I feel like I have bumped career walls for most of my life. I remember writing an essay on becoming an Interior Designer. I also remember another essay on being a travel consultant. And another about being a doctor. And yet another about performing as a drummer – even though classical piano was my gift.
So truly – did I know what I wanted to do? I don’t think so. Over the years I have earned a good living as an Interior Designer – most likely because I am good at it and did enjoy it. Stepping out of my career for this length of time does me no favors should I decide I ever want to practice again. My mentor and biggest fan has sadly passed and my other mentor just retired. And truly, my life experience at the present time suggests it isn’t something I want to step back into. The doors have opened to other ideas and being the idea person I am, I am busy exploring them.

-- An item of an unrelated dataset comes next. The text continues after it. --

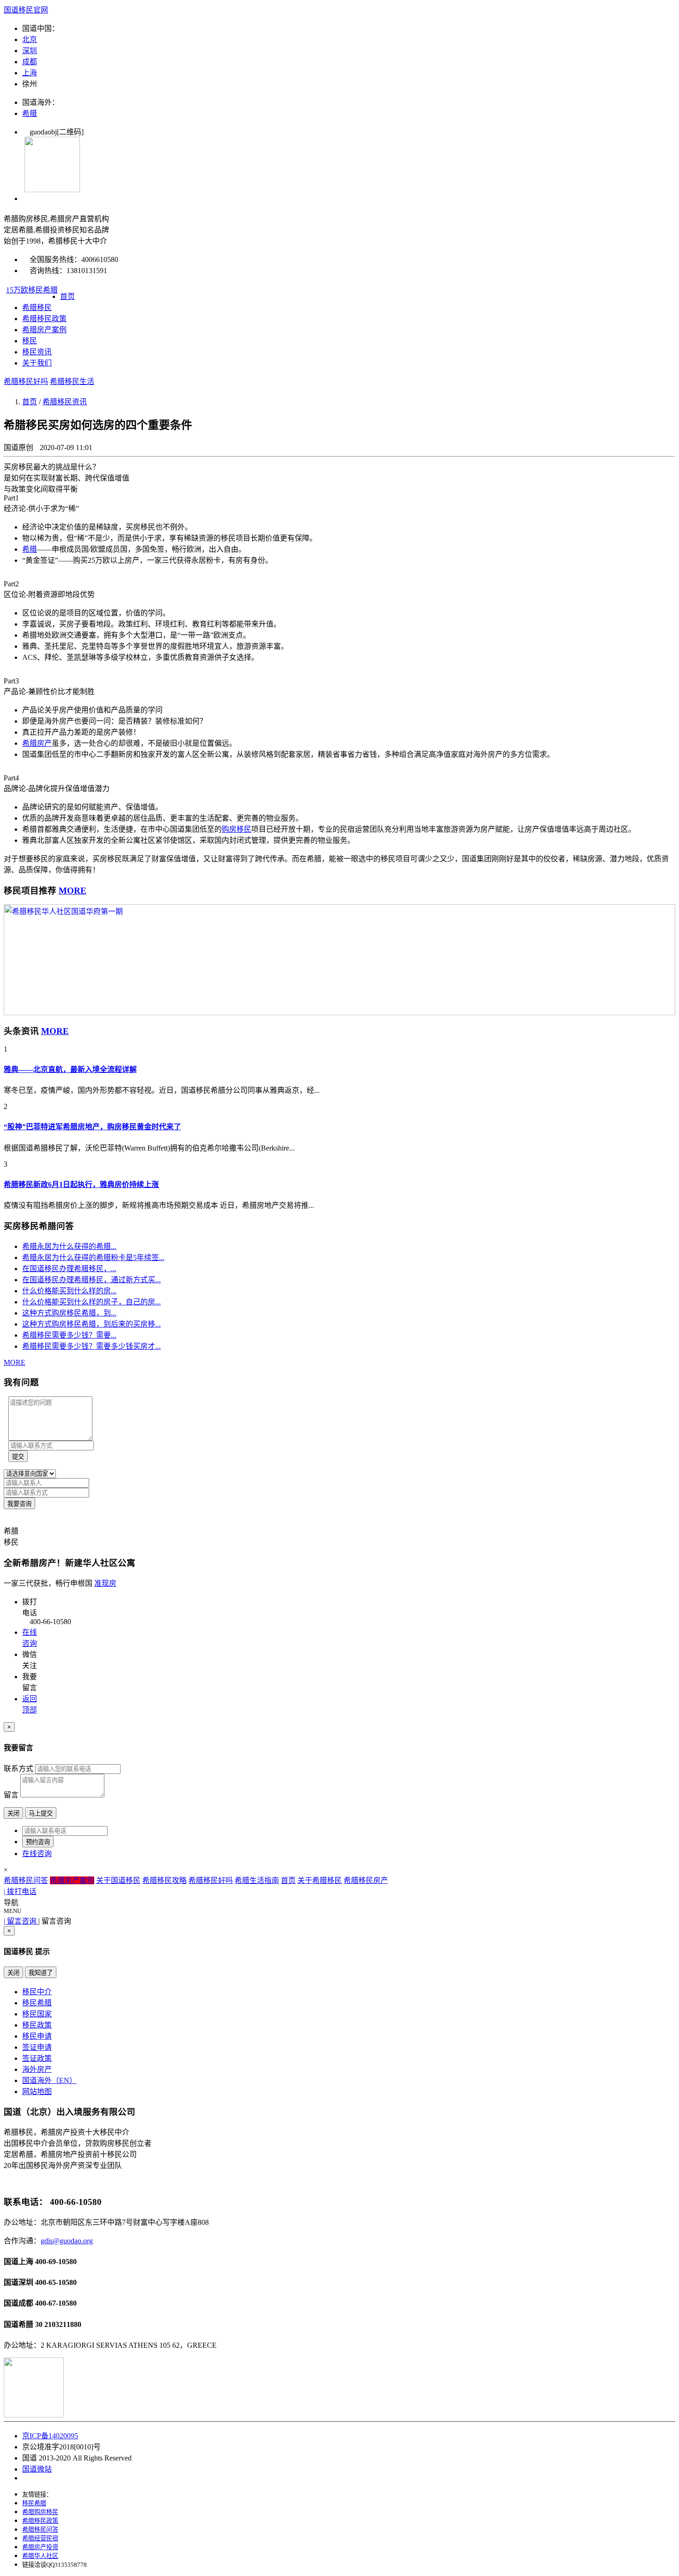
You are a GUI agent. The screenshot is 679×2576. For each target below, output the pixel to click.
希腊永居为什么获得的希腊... (69, 1246)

I am a really active advocator. But it doesn’t pay me the money I need to survive. The people I work for are absolutely amazing. I really am blessed to be connected to such amazing people. But none of it all pays my bills. I feel like I need to find just the right paying niche where I rise every morning knowing that I am getting compensated as much as the energy and passion I put into my work. Really that is what is an equal exchange to me. You get the very best I have to give which is simply amazing. You’d never be disappointed. And I get paid exactly what I need to live nicely like you do, be able to give back and finally save enough to retire. Seems simple to this loyal and dedicated girl with a big heart.
Well – I am exploring a couple of options. And we’ll see what becomes of them. Until then, I will continue to advocate for what I know is right and fight the good fight. The hamster wheel keeps on turning and somehow I feel like it is never safe to jump off. Maybe someday. I will add it to my prayers tonight. And blog about it some more later. My mind is weary.
2 comments:
And there is a very handsome living to be made for advocating. You have the skills and the personality to draw people close so they will listen. I have seen time and again the panel of "talking heads" on TV debating something or other. Certainly not where you'd want to begin and end your identity, but it's a vehicle for folks to know who Wendy is and what she is fighting for. No?
I suppose that is one possibility. Sometimes I can have too much passion and would rather tether it back much in the same vein as MLK did. A calm and compassionate voice for justice and change. I need to find the proper venue and keep at this to build it all strong enough to stand on it's own two feet. Money gets in the way of continuing good programs. The key is finding the right people willing to earmark funds to support these programs and I need to find that voice who isn't afraid to step out of their comfort zone and do the asks. It will come. The more passionately involved I become, the more will be drawn to my cause. Almost like a snowball down the highest hill.